Selected passage
****************

Article reposted from ehextra.com
Author: Stephen Oman
A commitment to the youth of the community has made Derek Butler much more than an athletic trainer in Menominee.
Butler has been the athletic trainer at Maroon sporting events since 2002, and he currently serves as the Athletic Training program manager for Bay Area Medical Center (BAMC). He leads three other athletic trainers who cover Marinette, Stephenson and Crivitz athletics for BAMC.
His job is much more than going to Maroon games though. He also co-leads the orthopedic services line at BAMC and covers a bevy of youth events and tournaments.
One of the trainers who works for Butler, Mike Shampo, said he owes a lot of his career to his boss.
Butler was his trainer when Shampo was in high school at Stephenson, and when Shampo was an intern for BAMC, Butler gave him the motivation to make athletic training a career.
“I was an okay student, but he’s who really got me to bear down and make this happen,” Shampo said. “I’ve modeled my career after him.”
Shampo has been Marinette’s designated trainer for six years now.
Butler’s not from the area, but after 15 years in Menominee, he might as well be.
He grew up in Elk River, Minn. and graduated from Winona State University. Menominee is a similar size community to Elk River when Butler grew up there, so the area feels comfortable.
Butler has made the area home with his wife of 10 years, Deb, and kids Darrent, 9, and Daly, 5, and their dog Dax. When he gets time away from work he restores old cars and participates in the Interstate Car Club.

****************

Available data
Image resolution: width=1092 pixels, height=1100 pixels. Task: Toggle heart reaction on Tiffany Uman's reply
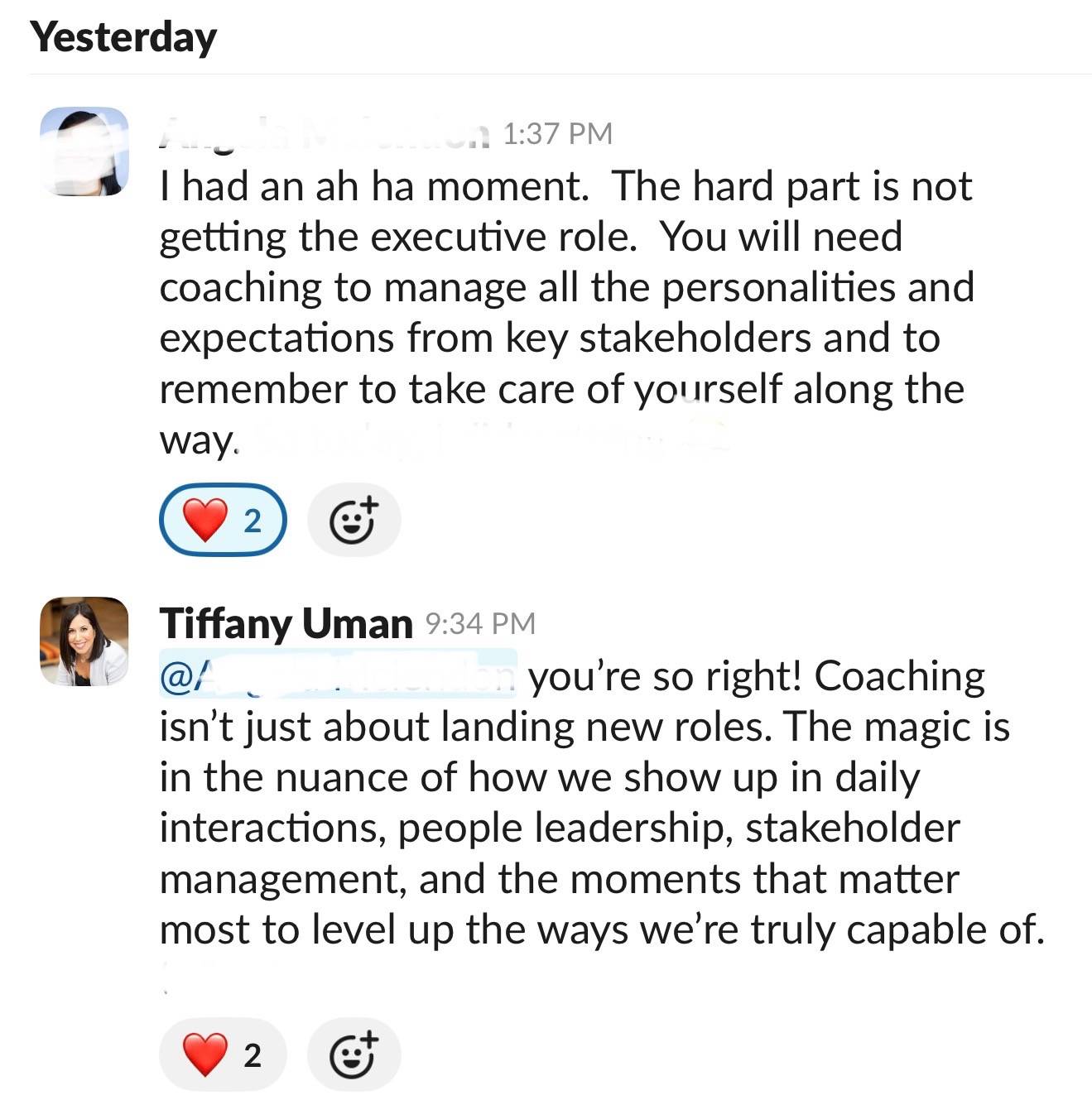pyautogui.click(x=222, y=1054)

****************

Required actions
• a. According to the Derek Butler article, since what year has Butler been the athletic trainer at Maroon sporting events?
• b. Using the Derek Butler article, list the names of Butler's wife, children and dog.
• c. Rewrite the paragraph of the Derek Butler article beginning "Butler has been the athletic trainer at Maroon sporting events" as a short bulleted list, keeping its main facts.
The material above is separate from the Derek Butler article.

Answers to each task
• a. Since 2002.

• b.
- Deb (wife)
- Darrent (child, 9)
- Daly (child, 5)
- Dax (dog)

• c.
- Athletic trainer at Maroon sporting events since 2002
- Currently Athletic Training program manager for Bay Area Medical Center (BAMC)
- Leads three other athletic trainers who cover Marinette, Stephenson and Crivitz athletics for BAMC